| PROVIDED MATERIAL |

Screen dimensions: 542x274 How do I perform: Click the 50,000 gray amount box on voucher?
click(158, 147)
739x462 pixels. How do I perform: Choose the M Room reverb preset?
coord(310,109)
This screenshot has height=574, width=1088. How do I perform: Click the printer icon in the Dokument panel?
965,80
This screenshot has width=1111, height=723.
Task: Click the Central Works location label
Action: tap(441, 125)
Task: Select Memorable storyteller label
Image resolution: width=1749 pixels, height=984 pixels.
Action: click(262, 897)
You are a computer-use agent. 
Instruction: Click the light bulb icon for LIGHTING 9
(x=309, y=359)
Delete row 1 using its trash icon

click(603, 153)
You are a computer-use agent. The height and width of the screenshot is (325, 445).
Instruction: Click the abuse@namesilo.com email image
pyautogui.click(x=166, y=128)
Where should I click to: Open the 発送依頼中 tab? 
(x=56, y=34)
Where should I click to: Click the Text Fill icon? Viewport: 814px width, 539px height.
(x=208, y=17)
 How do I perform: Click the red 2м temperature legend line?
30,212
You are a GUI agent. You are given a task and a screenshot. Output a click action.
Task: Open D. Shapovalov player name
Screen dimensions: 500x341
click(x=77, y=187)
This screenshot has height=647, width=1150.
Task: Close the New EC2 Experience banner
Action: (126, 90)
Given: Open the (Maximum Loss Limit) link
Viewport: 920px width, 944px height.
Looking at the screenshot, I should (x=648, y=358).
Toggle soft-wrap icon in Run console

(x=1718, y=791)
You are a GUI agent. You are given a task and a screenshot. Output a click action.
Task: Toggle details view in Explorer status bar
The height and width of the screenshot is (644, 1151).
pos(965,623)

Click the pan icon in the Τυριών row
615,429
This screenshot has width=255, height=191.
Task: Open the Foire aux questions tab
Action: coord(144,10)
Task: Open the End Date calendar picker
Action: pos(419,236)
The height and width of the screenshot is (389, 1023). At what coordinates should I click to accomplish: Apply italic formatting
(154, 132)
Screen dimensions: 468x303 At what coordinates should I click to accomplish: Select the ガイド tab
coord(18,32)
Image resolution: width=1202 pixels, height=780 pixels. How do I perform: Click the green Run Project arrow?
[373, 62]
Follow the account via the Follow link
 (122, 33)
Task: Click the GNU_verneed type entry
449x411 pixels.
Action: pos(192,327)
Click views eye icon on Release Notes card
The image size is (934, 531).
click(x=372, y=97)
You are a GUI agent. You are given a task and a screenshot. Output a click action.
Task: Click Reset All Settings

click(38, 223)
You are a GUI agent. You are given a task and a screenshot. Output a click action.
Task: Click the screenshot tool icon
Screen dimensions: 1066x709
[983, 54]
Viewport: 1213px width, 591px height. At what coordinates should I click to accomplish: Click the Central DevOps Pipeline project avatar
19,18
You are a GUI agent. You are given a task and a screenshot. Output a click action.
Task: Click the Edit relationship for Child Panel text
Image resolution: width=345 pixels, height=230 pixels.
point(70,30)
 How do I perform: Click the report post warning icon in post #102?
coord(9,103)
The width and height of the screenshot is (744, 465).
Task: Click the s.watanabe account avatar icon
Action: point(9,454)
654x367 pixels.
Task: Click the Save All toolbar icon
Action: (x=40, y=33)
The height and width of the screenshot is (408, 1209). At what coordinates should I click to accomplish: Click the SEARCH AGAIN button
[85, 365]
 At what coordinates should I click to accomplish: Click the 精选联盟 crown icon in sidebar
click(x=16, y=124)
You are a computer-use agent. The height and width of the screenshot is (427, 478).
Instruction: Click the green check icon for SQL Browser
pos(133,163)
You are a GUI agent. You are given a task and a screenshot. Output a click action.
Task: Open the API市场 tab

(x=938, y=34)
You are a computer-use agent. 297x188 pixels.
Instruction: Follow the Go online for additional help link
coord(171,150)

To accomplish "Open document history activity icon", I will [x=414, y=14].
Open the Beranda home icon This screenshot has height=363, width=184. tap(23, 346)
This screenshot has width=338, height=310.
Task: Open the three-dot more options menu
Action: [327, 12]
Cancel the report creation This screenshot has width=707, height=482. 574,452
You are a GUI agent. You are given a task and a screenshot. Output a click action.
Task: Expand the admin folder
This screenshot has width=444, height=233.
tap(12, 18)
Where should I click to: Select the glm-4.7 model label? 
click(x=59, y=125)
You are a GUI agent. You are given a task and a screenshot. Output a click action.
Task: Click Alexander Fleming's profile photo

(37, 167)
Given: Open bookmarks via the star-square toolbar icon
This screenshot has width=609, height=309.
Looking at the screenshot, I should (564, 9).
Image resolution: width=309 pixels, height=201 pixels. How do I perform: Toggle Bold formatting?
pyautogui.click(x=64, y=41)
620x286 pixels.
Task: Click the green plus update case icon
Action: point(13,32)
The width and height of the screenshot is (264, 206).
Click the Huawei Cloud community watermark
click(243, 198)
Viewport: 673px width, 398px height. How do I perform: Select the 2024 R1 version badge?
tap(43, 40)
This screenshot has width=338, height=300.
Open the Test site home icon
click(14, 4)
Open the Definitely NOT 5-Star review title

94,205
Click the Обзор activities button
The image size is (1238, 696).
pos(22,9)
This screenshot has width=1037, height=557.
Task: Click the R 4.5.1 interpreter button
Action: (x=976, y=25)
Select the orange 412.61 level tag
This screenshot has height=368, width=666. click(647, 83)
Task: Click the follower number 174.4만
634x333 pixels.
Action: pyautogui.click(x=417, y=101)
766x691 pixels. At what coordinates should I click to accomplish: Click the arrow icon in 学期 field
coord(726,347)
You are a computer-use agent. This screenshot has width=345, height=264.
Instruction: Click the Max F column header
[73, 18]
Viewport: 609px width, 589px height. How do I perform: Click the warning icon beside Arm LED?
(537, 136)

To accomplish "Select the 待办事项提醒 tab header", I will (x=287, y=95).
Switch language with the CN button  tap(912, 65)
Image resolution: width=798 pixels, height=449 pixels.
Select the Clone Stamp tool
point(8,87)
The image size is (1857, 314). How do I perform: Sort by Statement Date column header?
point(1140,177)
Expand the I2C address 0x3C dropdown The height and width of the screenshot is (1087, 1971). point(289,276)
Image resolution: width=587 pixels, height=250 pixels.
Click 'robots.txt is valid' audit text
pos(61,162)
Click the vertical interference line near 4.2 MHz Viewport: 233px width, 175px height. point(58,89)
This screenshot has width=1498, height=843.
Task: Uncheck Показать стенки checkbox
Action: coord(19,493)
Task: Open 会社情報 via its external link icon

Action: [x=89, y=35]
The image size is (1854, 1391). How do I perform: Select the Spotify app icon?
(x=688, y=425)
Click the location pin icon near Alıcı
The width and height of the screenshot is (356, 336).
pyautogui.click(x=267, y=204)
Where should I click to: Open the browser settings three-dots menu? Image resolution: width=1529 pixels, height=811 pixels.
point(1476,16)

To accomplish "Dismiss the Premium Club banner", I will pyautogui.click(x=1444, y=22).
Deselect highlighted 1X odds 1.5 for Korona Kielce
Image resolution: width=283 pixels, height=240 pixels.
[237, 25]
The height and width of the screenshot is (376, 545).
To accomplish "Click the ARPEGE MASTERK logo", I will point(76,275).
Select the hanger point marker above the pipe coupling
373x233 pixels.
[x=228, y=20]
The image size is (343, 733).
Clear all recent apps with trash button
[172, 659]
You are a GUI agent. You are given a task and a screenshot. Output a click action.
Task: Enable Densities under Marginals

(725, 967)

| SET EXERCISE |
Format every line of the items above as a JSON list of strings, with one string per line and blank lines omitted.

| TASK OUTPUT |
[
  "Screen dimensions: 542x274 How do I perform: Click the 50,000 gray amount box on voucher?",
  "click(158, 147)",
  "739x462 pixels. How do I perform: Choose the M Room reverb preset?",
  "coord(310,109)",
  "This screenshot has height=574, width=1088. How do I perform: Click the printer icon in the Dokument panel?",
  "965,80",
  "This screenshot has width=1111, height=723.",
  "Task: Click the Central Works location label",
  "Action: tap(441, 125)",
  "Task: Select Memorable storyteller label",
  "Image resolution: width=1749 pixels, height=984 pixels.",
  "Action: click(262, 897)",
  "You are a computer-use agent. ",
  "Instruction: Click the light bulb icon for LIGHTING 9",
  "(x=309, y=359)",
  "Delete row 1 using its trash icon",
  "click(603, 153)",
  "You are a computer-use agent. The height and width of the screenshot is (325, 445).",
  "Instruction: Click the abuse@namesilo.com email image",
  "pyautogui.click(x=166, y=128)",
  "Where should I click to: Open the 発送依頼中 tab? ",
  "(x=56, y=34)",
  "Where should I click to: Click the Text Fill icon? Viewport: 814px width, 539px height.",
  "(x=208, y=17)",
  " How do I perform: Click the red 2м temperature legend line?",
  "30,212",
  "You are a GUI agent. You are given a task and a screenshot. Output a click action.",
  "Task: Open D. Shapovalov player name",
  "Screen dimensions: 500x341",
  "click(x=77, y=187)",
  "This screenshot has height=647, width=1150.",
  "Task: Close the New EC2 Experience banner",
  "Action: (126, 90)",
  "Given: Open the (Maximum Loss Limit) link",
  "Viewport: 920px width, 944px height.",
  "Looking at the screenshot, I should (x=648, y=358).",
  "Toggle soft-wrap icon in Run console",
  "(x=1718, y=791)",
  "You are a GUI agent. You are given a task and a screenshot. Output a click action.",
  "Task: Toggle details view in Explorer status bar",
  "The height and width of the screenshot is (644, 1151).",
  "pos(965,623)",
  "Click the pan icon in the Τυριών row",
  "615,429",
  "This screenshot has width=255, height=191.",
  "Task: Open the Foire aux questions tab",
  "Action: coord(144,10)",
  "Task: Open the End Date calendar picker",
  "Action: pos(419,236)",
  "The height and width of the screenshot is (389, 1023). At what coordinates should I click to accomplish: Apply italic formatting",
  "(154, 132)",
  "Screen dimensions: 468x303 At what coordinates should I click to accomplish: Select the ガイド tab",
  "coord(18,32)",
  "Image resolution: width=1202 pixels, height=780 pixels. How do I perform: Click the green Run Project arrow?",
  "[373, 62]",
  "Follow the account via the Follow link",
  " (122, 33)",
  "Task: Click the GNU_verneed type entry",
  "449x411 pixels.",
  "Action: pos(192,327)",
  "Click views eye icon on Release Notes card",
  "The image size is (934, 531).",
  "click(x=372, y=97)",
  "You are a GUI agent. You are given a task and a screenshot. Output a click action.",
  "Task: Click Reset All Settings",
  "click(38, 223)",
  "You are a GUI agent. You are given a task and a screenshot. Output a click action.",
  "Task: Click the screenshot tool icon",
  "Screen dimensions: 1066x709",
  "[983, 54]",
  "Viewport: 1213px width, 591px height. At what coordinates should I click to accomplish: Click the Central DevOps Pipeline project avatar",
  "19,18",
  "You are a GUI agent. You are given a task and a screenshot. Output a click action.",
  "Task: Click the Edit relationship for Child Panel text",
  "Image resolution: width=345 pixels, height=230 pixels.",
  "point(70,30)",
  " How do I perform: Click the report post warning icon in post #102?",
  "coord(9,103)",
  "The width and height of the screenshot is (744, 465).",
  "Task: Click the s.watanabe account avatar icon",
  "Action: point(9,454)",
  "654x367 pixels.",
  "Task: Click the Save All toolbar icon",
  "Action: (x=40, y=33)",
  "The height and width of the screenshot is (408, 1209). At what coordinates should I click to accomplish: Click the SEARCH AGAIN button",
  "[85, 365]",
  " At what coordinates should I click to accomplish: Click the 精选联盟 crown icon in sidebar",
  "click(x=16, y=124)",
  "You are a computer-use agent. The height and width of the screenshot is (427, 478).",
  "Instruction: Click the green check icon for SQL Browser",
  "pos(133,163)",
  "You are a GUI agent. You are given a task and a screenshot. Output a click action.",
  "Task: Open the API市场 tab",
  "(x=938, y=34)",
  "You are a computer-use agent. 297x188 pixels.",
  "Instruction: Follow the Go online for additional help link",
  "coord(171,150)",
  "To accomplish \"Open document history activity icon\", I will [x=414, y=14].",
  "Open the Beranda home icon This screenshot has height=363, width=184. tap(23, 346)",
  "This screenshot has width=338, height=310.",
  "Task: Open the three-dot more options menu",
  "Action: [327, 12]",
  "Cancel the report creation This screenshot has width=707, height=482. 574,452",
  "You are a GUI agent. You are given a task and a screenshot. Output a click action.",
  "Task: Expand the admin folder",
  "This screenshot has width=444, height=233.",
  "tap(12, 18)",
  "Where should I click to: Select the glm-4.7 model label? ",
  "click(x=59, y=125)",
  "You are a GUI agent. You are given a task and a screenshot. Output a click action.",
  "Task: Click Alexander Fleming's profile photo",
  "(37, 167)",
  "Given: Open bookmarks via the star-square toolbar icon",
  "This screenshot has width=609, height=309.",
  "Looking at the screenshot, I should (564, 9).",
  "Image resolution: width=309 pixels, height=201 pixels. How do I perform: Toggle Bold formatting?",
  "pyautogui.click(x=64, y=41)",
  "620x286 pixels.",
  "Task: Click the green plus update case icon",
  "Action: point(13,32)",
  "The width and height of the screenshot is (264, 206).",
  "Click the Huawei Cloud community watermark",
  "click(243, 198)",
  "Viewport: 673px width, 398px height. How do I perform: Select the 2024 R1 version badge?",
  "tap(43, 40)",
  "This screenshot has width=338, height=300.",
  "Open the Test site home icon",
  "click(14, 4)",
  "Open the Definitely NOT 5-Star review title",
  "94,205",
  "Click the Обзор activities button",
  "The image size is (1238, 696).",
  "pos(22,9)",
  "This screenshot has width=1037, height=557.",
  "Task: Click the R 4.5.1 interpreter button",
  "Action: (x=976, y=25)",
  "Select the orange 412.61 level tag",
  "This screenshot has height=368, width=666. click(647, 83)",
  "Task: Click the follower number 174.4만",
  "634x333 pixels.",
  "Action: pyautogui.click(x=417, y=101)",
  "766x691 pixels. At what coordinates should I click to accomplish: Click the arrow icon in 学期 field",
  "coord(726,347)",
  "You are a computer-use agent. This screenshot has width=345, height=264.",
  "Instruction: Click the Max F column header",
  "[73, 18]",
  "Viewport: 609px width, 589px height. How do I perform: Click the warning icon beside Arm LED?",
  "(537, 136)",
  "To accomplish \"Select the 待办事项提醒 tab header\", I will (x=287, y=95).",
  "Switch language with the CN button  tap(912, 65)",
  "Image resolution: width=798 pixels, height=449 pixels.",
  "Select the Clone Stamp tool",
  "point(8,87)",
  "The image size is (1857, 314). How do I perform: Sort by Statement Date column header?",
  "point(1140,177)",
  "Expand the I2C address 0x3C dropdown The height and width of the screenshot is (1087, 1971). point(289,276)",
  "Image resolution: width=587 pixels, height=250 pixels.",
  "Click 'robots.txt is valid' audit text",
  "pos(61,162)",
  "Click the vertical interference line near 4.2 MHz Viewport: 233px width, 175px height. point(58,89)",
  "This screenshot has width=1498, height=843.",
  "Task: Uncheck Показать стенки checkbox",
  "Action: coord(19,493)",
  "Task: Open 会社情報 via its external link icon",
  "Action: [x=89, y=35]",
  "The image size is (1854, 1391). How do I perform: Select the Spotify app icon?",
  "(x=688, y=425)",
  "Click the location pin icon near Alıcı",
  "The width and height of the screenshot is (356, 336).",
  "pyautogui.click(x=267, y=204)",
  "Where should I click to: Open the browser settings three-dots menu? Image resolution: width=1529 pixels, height=811 pixels.",
  "point(1476,16)",
  "To accomplish \"Dismiss the Premium Club banner\", I will pyautogui.click(x=1444, y=22).",
  "Deselect highlighted 1X odds 1.5 for Korona Kielce",
  "Image resolution: width=283 pixels, height=240 pixels.",
  "[237, 25]",
  "The height and width of the screenshot is (376, 545).",
  "To accomplish \"Click the ARPEGE MASTERK logo\", I will point(76,275).",
  "Select the hanger point marker above the pipe coupling",
  "373x233 pixels.",
  "[x=228, y=20]",
  "The image size is (343, 733).",
  "Clear all recent apps with trash button",
  "[172, 659]",
  "You are a GUI agent. You are given a task and a screenshot. Output a click action.",
  "Task: Enable Densities under Marginals",
  "(725, 967)"
]